Most of us get an extra hour of sleep next Sunday morning. For night workers, it's an extra hour on their shift.

INDIANAPOLIS β€” The "time change" is coming next weekend.

We will be falling back and resetting clocks on Nov. 7.

For most of us, the Daylight Saving Time adjustment means an extra hour of sleep Sunday, but for those who work the night shift, it means an extra hour of work.

Unless you work overnights, you probably never considered the impact of the time change, but volunteers at WGU Indiana are assembling care packages to let healthcare workers toiling at night know they are seen.

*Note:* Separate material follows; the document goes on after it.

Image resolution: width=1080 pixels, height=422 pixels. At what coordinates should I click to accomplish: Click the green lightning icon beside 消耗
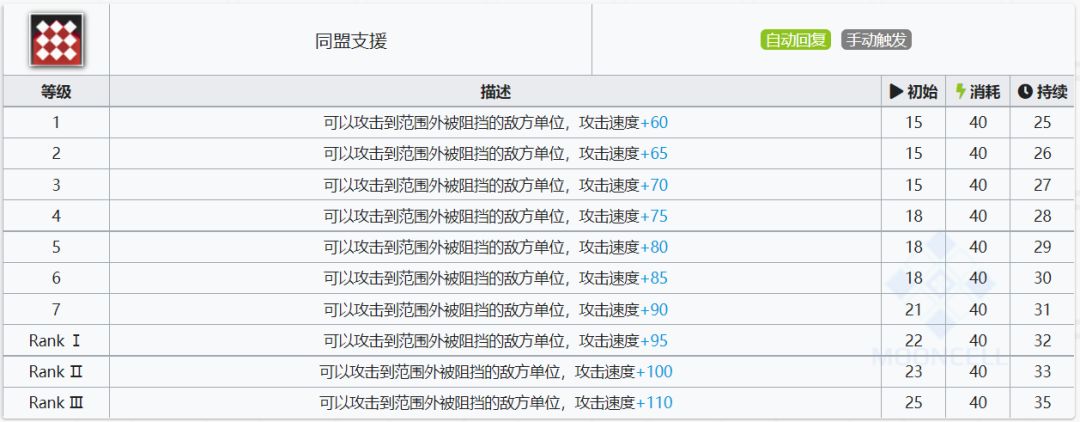[x=961, y=92]
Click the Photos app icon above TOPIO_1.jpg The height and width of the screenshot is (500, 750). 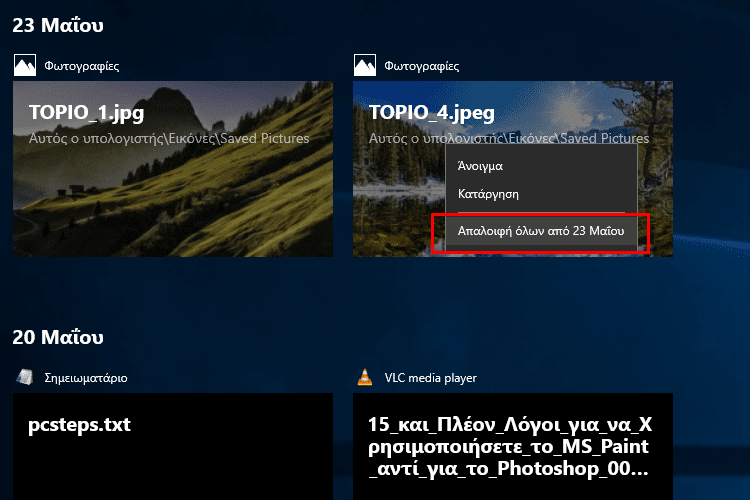coord(25,66)
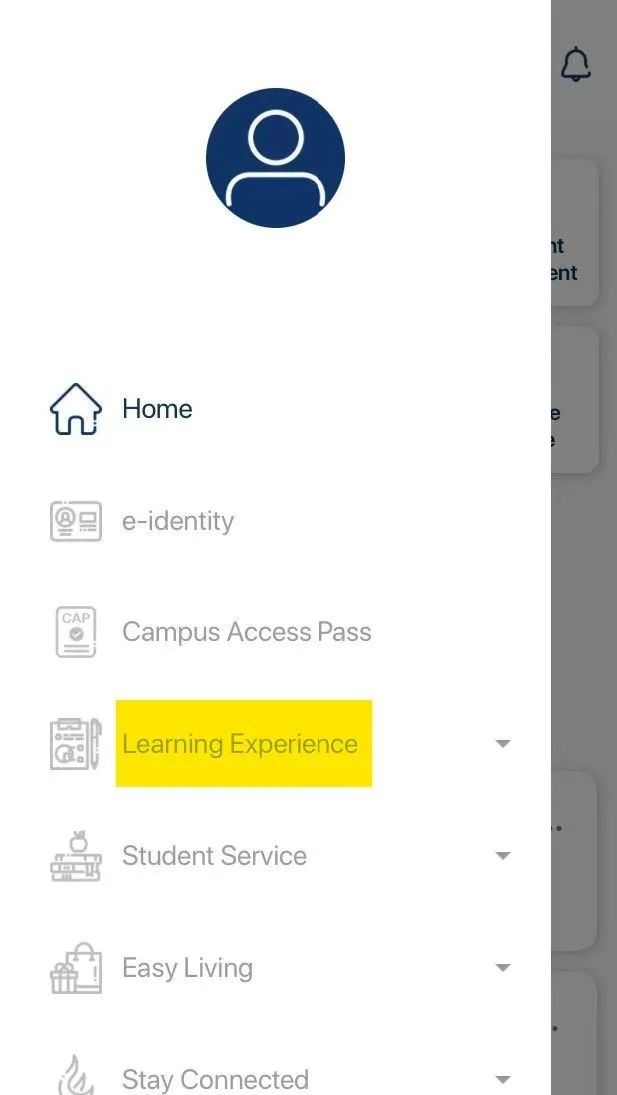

"Recognition is so important," said WGU's Mary Carney. "You know, they say that people don't leave jobs, they leave managers. And sometimes, if you work the night shift, you never see your manager. You never get that feedback. So this is kind of positive feedback for those people who kind of toil away in the middle of the night and are invisible to the administration and the leadership in the health care facilities."

The blue boxes, full of tchotchkes, Post-its, lip balm, pens, hot chocolate mix, candy and granola bars, come with a message: "Thank you. Here's a treat."

"Night shift is kind of a unique thing, in that a lot of hospitals, their cafeteria is not open, there's nowhere to eat, so this little night shift goodie box is really meaningful," Carney said.

Once assembled, the gifts will be shipped across Indiana to 25,000 nurses.

It's a project WGU started in 2013.

"It's even more important this year and in the midst of a pandemic," said WGU Chancellor Alison Bell. "You know, our workers are stretched pretty thin and have been through quite a lot, so every little thing that we can do to recognize them."

The boxes come with a single stipulation - that they be opened at 2 a.m., when the extra hour of work starts.